The development of Global Scale

Monday, May 22, 2017| Tags:

The architecture of Nextcloud is a classic Web Application architecture. I picked this architecture 7.5 years ago because it is very well known and is proven to be scaled relatively easily. This usually works with off the shelf technologies like http load balancers, clusters of Linux webservers and clustered databases.

But for many years users and customers asked for ways to distribute a single instance over several datacenters. A lot of users and customers run organizations that are not in one office or sometimes not even in one country or on one continent. So how can the service run distributed over different hosting centers on different continents?

Until now there was no good answer for this requirement.

Over the years I talked with users who experimented with different approaches. Unfortunately, they all didn’t work.

If you talk to storage people how to solve this challenge they say: No problem. Just use a distributed storage system like Gluster, Ceph, Hadoop or other.

If you talk to database people and how to do this they say: No problem! Just use one of the cluster and replication systems for Oracle, MySQL, MariaDB and others.

The challenge is how this all works together. If a user changes a file in Nextcloud then it is necessary that the file is changed, potential encryption keys are updated, log files are written, database tables are changed, email notification are sent, external workflow scripts are executed and a lot of other things happen. All these operations that are triggered by a single file change have to happen in an atomic way. It happens completely or not at all. Using database replication and storage replication independently will lead to a broken state and data loss. Additional problems are that you need the full bandwidth and storage in all data centers. So there is a lot of overhead.

The Global Scale architecture, that we designed, is currently the only solution, as far as I know, which solves this challenge.

Additional benefits are that the storage and database and overall operational costs decreases because simpler, commodity and more standard components can be used.

Another benefit is that the locality of data can be controlled. So if it is a legal requirement that certain files never leave a certain jurisdiction then this can be guaranteed with the right GS Balancer and File Access Control settings.

So far I only talk about the benefit that GS breaks a service down into several data centers. This is only half of the truth. Nextcloud Global Scale can be used in an even more radical way. You could stop using clustered Nextcloud instances in general. Killing all central storage boxes and databases and move completely to commodity hardware. Using only local storage and local databases and local caching. This changes the world completely and makes big storages, SAN, NFS and object store boxes completely obsolete.

The Global Scale architecture idea and implementation were developed over the last year with feedback and ideas from many different people. Storage experts, Database vendors, Linux distribution people, container and orchestration experts for easy automatic deployment and several big customers and users of Nextcloud.

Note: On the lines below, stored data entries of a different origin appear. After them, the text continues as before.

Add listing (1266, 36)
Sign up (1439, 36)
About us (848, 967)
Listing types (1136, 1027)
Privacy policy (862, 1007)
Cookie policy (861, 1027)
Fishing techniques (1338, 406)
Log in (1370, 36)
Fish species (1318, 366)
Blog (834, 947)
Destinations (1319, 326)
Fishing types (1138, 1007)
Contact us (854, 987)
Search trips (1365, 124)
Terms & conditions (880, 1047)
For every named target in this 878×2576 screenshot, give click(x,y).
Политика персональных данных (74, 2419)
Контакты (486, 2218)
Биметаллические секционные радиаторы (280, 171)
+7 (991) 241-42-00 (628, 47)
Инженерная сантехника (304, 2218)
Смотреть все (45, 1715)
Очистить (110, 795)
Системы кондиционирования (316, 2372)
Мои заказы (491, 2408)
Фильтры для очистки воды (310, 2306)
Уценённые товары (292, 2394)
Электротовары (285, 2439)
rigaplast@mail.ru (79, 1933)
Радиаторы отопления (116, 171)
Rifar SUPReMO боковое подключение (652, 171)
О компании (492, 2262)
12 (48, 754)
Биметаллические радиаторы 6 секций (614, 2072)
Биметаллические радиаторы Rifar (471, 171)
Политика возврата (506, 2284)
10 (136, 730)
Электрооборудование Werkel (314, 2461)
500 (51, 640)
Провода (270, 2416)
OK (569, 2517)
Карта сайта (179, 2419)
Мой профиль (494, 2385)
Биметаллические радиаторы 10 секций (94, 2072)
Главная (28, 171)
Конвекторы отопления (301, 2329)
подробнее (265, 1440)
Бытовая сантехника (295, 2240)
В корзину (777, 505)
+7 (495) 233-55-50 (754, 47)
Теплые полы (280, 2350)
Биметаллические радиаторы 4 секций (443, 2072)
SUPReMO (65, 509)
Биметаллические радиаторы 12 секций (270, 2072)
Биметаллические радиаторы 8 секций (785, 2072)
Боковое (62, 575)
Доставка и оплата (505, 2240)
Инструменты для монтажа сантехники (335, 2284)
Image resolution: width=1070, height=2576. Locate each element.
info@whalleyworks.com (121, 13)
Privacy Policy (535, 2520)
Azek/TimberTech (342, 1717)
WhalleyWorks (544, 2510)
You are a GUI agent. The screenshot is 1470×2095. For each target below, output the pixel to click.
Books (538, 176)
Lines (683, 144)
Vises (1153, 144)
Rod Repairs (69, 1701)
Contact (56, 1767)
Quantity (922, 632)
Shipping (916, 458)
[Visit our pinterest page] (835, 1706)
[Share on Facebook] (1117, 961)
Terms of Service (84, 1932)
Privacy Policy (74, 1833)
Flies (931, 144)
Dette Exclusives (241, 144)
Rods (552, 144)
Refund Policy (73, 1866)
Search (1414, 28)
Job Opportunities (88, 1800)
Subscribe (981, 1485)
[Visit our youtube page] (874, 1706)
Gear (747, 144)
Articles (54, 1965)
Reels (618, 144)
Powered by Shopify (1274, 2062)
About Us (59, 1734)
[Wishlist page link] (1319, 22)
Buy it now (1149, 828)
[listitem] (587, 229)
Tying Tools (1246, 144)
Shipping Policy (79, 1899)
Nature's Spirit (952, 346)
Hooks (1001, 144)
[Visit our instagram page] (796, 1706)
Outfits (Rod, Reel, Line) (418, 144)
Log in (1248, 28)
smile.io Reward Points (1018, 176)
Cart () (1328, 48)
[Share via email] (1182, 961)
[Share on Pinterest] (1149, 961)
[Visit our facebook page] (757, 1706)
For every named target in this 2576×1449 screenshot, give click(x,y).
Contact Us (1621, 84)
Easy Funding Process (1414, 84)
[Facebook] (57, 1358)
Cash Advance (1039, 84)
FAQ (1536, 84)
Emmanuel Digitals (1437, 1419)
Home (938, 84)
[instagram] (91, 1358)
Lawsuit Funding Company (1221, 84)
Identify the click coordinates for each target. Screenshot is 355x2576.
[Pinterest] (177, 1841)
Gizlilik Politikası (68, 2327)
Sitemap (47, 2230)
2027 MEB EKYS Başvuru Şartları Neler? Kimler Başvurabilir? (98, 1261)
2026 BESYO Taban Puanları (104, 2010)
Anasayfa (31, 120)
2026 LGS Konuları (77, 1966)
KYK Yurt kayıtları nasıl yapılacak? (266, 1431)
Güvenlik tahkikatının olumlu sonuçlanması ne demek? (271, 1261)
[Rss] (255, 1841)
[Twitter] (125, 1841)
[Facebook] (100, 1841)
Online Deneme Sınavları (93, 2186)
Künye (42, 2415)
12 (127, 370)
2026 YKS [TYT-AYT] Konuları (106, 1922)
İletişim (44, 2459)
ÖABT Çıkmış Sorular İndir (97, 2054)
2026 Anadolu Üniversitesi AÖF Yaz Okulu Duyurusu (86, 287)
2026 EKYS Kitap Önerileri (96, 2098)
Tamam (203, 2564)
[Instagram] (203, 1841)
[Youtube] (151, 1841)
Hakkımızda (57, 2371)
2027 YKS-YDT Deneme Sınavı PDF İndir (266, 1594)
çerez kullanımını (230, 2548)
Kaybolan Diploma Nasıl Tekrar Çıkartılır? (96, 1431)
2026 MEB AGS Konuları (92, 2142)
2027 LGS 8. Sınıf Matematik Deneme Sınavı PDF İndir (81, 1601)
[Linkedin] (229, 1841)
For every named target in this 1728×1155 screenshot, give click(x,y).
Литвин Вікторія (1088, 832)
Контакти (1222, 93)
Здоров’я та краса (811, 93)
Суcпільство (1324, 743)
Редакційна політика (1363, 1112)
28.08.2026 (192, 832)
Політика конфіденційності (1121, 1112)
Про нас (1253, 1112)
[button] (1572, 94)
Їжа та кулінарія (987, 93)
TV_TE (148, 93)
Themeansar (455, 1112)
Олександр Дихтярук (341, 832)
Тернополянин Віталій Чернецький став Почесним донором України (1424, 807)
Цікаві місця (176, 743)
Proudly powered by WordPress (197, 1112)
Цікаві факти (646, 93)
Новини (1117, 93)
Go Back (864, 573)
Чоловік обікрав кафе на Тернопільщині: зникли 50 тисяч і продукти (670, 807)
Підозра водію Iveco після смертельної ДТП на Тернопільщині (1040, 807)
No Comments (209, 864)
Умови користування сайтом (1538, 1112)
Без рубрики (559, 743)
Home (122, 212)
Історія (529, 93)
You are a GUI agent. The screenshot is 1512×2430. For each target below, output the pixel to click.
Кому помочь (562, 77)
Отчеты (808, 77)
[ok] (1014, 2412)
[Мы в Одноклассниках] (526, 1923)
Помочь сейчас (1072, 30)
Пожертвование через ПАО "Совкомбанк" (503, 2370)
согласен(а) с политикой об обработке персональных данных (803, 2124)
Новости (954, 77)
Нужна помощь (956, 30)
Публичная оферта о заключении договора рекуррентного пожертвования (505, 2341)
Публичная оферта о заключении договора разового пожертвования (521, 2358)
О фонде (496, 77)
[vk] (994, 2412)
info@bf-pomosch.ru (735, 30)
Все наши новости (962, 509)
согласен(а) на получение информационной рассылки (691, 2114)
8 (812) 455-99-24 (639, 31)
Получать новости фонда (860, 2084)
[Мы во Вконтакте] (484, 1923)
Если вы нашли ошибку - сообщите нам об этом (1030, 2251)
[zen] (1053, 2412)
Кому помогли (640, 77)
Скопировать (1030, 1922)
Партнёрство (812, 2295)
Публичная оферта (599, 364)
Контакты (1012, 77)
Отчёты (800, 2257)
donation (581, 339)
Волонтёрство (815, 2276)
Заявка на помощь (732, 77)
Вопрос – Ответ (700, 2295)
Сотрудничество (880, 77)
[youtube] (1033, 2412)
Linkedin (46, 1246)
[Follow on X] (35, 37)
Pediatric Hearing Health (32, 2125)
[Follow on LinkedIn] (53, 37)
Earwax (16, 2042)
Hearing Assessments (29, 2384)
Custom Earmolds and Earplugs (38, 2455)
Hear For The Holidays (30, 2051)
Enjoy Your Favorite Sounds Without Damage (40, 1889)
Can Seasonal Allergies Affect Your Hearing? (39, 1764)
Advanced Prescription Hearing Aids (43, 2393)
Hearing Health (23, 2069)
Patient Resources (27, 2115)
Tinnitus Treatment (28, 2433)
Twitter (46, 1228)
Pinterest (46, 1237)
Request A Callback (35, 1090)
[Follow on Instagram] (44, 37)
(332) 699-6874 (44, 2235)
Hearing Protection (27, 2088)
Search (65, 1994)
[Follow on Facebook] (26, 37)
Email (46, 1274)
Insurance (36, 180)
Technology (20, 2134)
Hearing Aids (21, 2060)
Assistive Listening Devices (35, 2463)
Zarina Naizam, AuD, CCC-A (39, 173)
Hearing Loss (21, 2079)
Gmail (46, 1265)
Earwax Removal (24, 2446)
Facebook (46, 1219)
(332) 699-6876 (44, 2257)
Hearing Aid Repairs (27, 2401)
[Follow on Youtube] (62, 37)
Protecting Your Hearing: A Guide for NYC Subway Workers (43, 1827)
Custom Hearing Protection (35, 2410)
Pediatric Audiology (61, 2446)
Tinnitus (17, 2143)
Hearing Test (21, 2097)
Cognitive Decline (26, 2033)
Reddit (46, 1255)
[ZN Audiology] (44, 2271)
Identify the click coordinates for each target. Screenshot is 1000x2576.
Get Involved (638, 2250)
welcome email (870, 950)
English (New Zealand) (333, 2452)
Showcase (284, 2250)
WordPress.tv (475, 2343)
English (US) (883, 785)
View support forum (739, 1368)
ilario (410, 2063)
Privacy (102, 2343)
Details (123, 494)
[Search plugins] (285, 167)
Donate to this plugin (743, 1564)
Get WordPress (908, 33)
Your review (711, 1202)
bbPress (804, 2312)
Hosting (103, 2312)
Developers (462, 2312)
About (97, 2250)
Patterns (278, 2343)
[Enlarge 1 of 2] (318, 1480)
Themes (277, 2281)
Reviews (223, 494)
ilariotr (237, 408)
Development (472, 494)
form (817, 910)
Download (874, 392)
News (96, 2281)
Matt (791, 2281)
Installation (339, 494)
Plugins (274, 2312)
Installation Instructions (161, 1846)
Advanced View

The main inspiration came out of long discussions with the people at DeiC are running the National Research and Education Network of Denmark. DeiC was doing successful experiments with a similar architecture for a while already.

At Nextcloud we are committed to develop everything we do as open source. This includes this feature. Also, if you want to contribute to this architecture then no Contributer License Agreement is needed and you don’t need to transfer any rights to the Nextcloud company.